One of my friends today talked about working these 12 Steps and the results we receive from the process. One of these is in the BB. We will not wish to close the door on the past. Really? That was just what we were talking about; closing the door. The past is just that. It’s not in the present. Not right now. If I spend time on it, I’m doing myself a disservice. It brings on negative thinking, guilt, worry, and often depression, if I spend too much time there.
Then why not close the door permanently and be done with it? I know why and I guess everyone in this program does. What was once just junk, garbage can be turned into pure gold. That’s at those moments, when someone, a new man or woman, or an old timer, who is suffering, needs to hear my story. My experiences of not only the past, but how that all changed for me, as a result of coming into this program. My experience, strength, and hope.
So, for the most part, even though the door is not locked, I leave it alone. Spending time going back and going over and over all the mistakes I made is an invitation to negative thinking. A distraction from what is going on with my life right now. My job is always right in front of me. Not behind.

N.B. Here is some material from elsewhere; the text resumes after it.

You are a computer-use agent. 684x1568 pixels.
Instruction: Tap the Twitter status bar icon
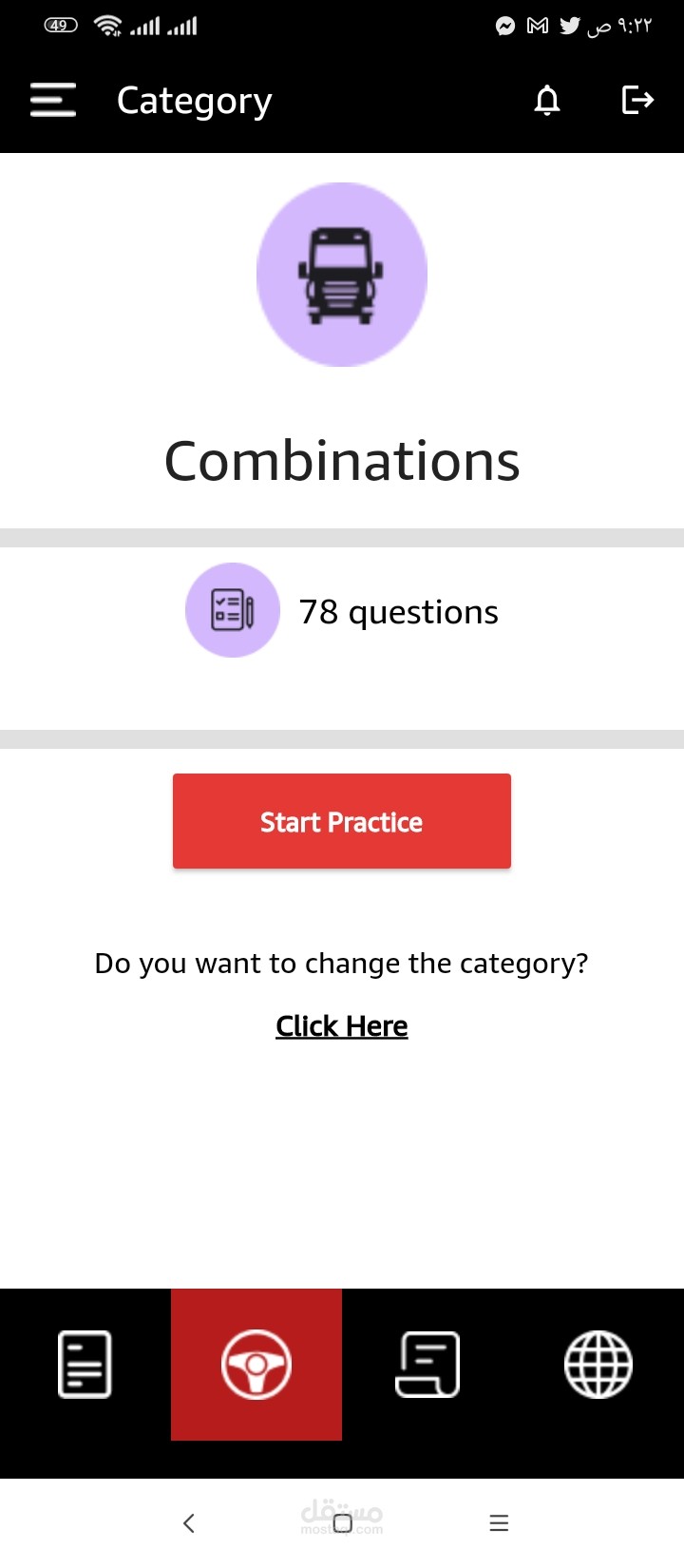569,27
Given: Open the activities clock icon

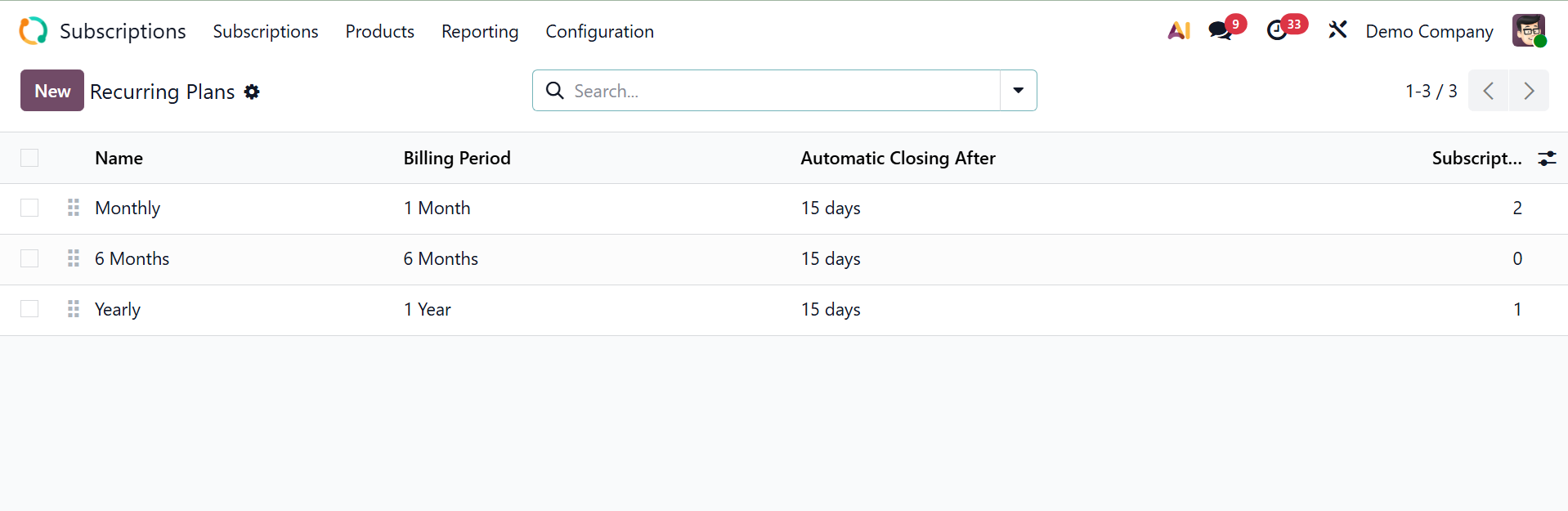Looking at the screenshot, I should [x=1277, y=31].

I know from many of those I have talked to and listened to, in and out of the rooms, we are all tempted from time to time to be pulled back into that darkness within. It’s up to me, with the help of my Higher Power and my friends in here, to make up my mind to leave it alone and only open the door, when I’m called upon to do that. And just as important to me is my attitude, when I do it. If it’s negative it will serve little purpose to those I’m trying to serve at the moment. If I’m to work to good purpose, I need to have a positive attitude about everything I’m doing.
Pretty much this was my thinking today, after I talked to my friend. Having said all of this, I thought just how imperfect I am in the practice of letting go and letting my Higher Power. I’d like to think I could do this perfectly, but practice has shown me otherwise. I just have to commit myself to the best I can. When I’m aware of what is going on right at the moment, I know I’m practicing the spiritual principles of this program. Or I try to. Again imperfectly. But, when I get too much into my head, I tend to fall flat on my face. However I’ve learned from my sponsor and practice not to stay there. To pick myself up and dust myself of and keep on keeping on. Often with the help of my friends in here.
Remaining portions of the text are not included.